Participants
We recruited 25 participants from the research pool of the University of Western Ontario (UWO). All participants reported normal vision and were compensated with course credit. We excluded data from 8 participants due to hardware malfunction (n = 3) or chance-level task performance (n = 5), leaving 17 participants (median age: 18-years, range 18–23). The Research Ethics Board of UWO approved this study.
Equipment
A robot arm repeatedly moved objects through 90° on the horizontal plane ~30-cm in front of the participant’s eyes (45° either side of forward-facing; manufactured by Bonneville Scientific Inc., Salt Lake City, Utah, USA). One full oscillation lasted 10-s. An Eyelink II (SR Research Ltd, Mississauga, Ontario, Canada) tracked the movements of the left-eye (sample rate: 500-Hz; Fig. 1). The experimenter recalibrated the eye-tracker prior to each trial. The object stimulus (a ball) was mounted to the back of the mirror at the end of the robot arm, and the appropriate stimulus turned to face the participant on each trial. This ensured that the size of the moving portion of the arm was consistent across stimulus conditions. Prior to completion of mirror trials, the experimenter ensured that the mirror was placed in such a way that the participant could see the reflection of their face throughout the robot arm’s range of movement.
Cognitive task
To increase cognitive load while participants pursued the stimuli, we developed a two-back category-matching task. Participants heard a series of spoken letters (3-s onset asynchrony) and indicated via button press whether or not each item was from the same category as that two items previously. Five letters that contain horizontal lines when written in their capital form comprised one category (E, F, H, L, T) and five that did not (V, W, X, Q, S) comprised the other. Such an orthographic comparison task was hypothesised to tax visual processing and interfere with pursuit demands. A pseudo-random series of 90 letters (22 matches) was created per trial.
Design and procedure
Participants completed four trials from a two-by-two design — two stimuli (mirror, ball) x two levels of cognitive load (pursuit only, pursuit plus two-back) – in counterbalanced order. Prior to the experiment, participants completed a practice two-back task until they understood the procedure. Participants were instructed to smoothly pursue the moving stimuli with their eyes without moving their head. Each trial lasted 4.5-min followed by a brief rest.
Analyses
To rule out potential task non-compliance, we excluded those participants with chance performance on either trial. Specifically, we shuffled the recorded button presses within trials and calculated the corresponding discrimination value (p[hit] minus p[false alarm] [11]), thus controlling for response biases. We performed this procedure 1000 times, creating a distribution under the null hypothesis that discrimination was not different from chance. Participants with discrimination within the lower 95% of the surrogate distribution (i.e. p > .05) were excluded from analyses (conducted with MATLAB).

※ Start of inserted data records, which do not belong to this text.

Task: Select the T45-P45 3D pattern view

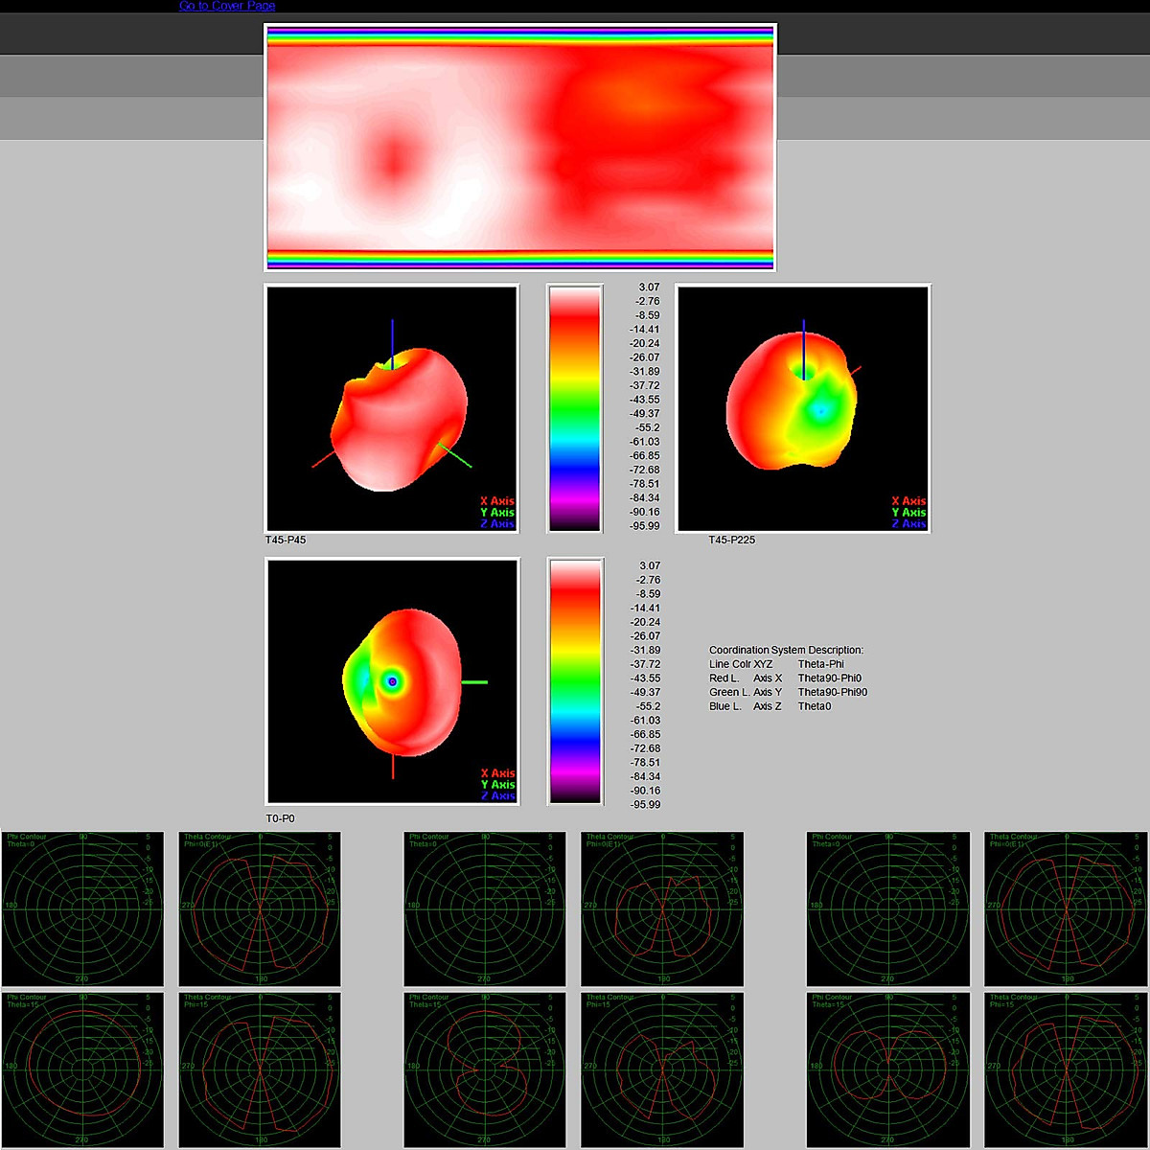Action: click(392, 408)
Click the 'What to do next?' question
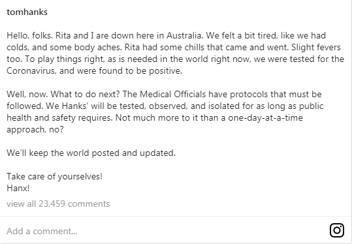The image size is (352, 244). tap(86, 94)
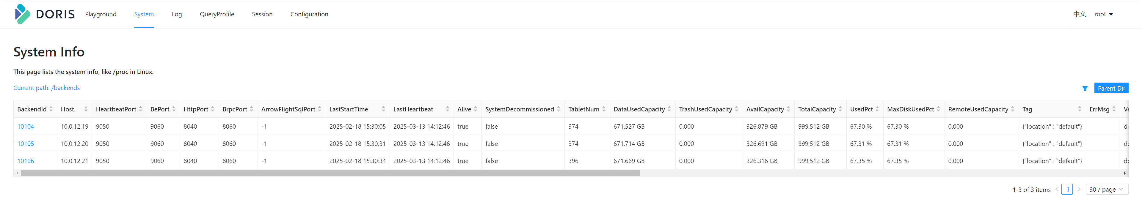1142x216 pixels.
Task: Click UsedPct column sort icon
Action: pyautogui.click(x=877, y=109)
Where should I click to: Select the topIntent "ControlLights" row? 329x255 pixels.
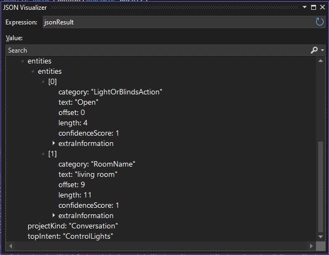pyautogui.click(x=70, y=237)
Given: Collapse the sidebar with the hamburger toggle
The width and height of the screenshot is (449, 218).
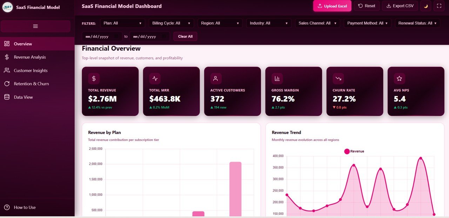Looking at the screenshot, I should tap(35, 26).
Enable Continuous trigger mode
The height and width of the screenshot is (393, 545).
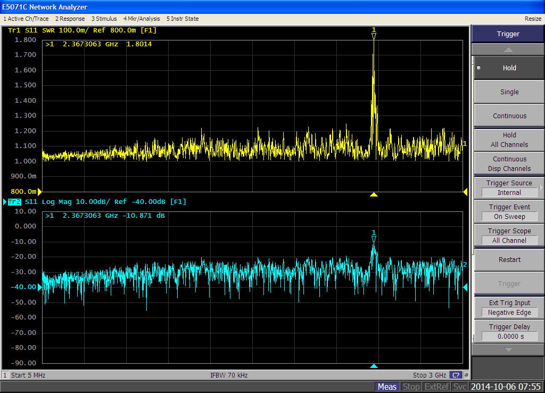pyautogui.click(x=508, y=116)
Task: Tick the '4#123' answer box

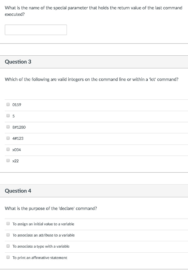Action: [8, 138]
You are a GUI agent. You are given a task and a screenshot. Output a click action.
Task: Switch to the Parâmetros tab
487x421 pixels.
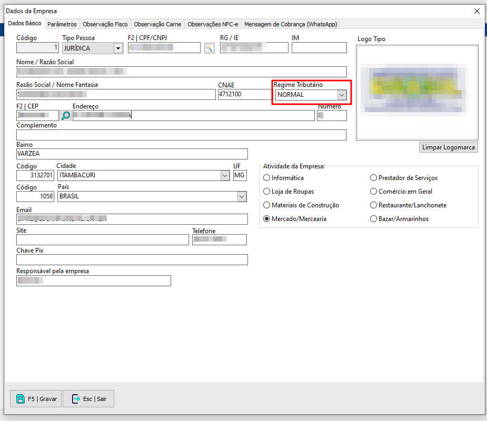click(x=62, y=24)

Frequentist and equivalent Bayesian comparisons with default priors were conducted with JASP Version 0.7.1.12 [12, 13]. Specifically, to complement the t-tests, the Jeffrey-Zellner-Siow Bayes factor (JZS-BF10) tested the strength of the evidence for each observed effect size [14]. A JZS-BF10 ANOVA approach contrasted the strength of evidence for models reflecting the null, main effects, and interaction [15]. A JZS-BF10 between 1/3 and 3 is considered to be only weak/anecdotal evidence for an effect; 3–10: substantial evidence; 10–100: strong evidence; >100: very strong evidence [16]. The same category descriptions hold for the inverse.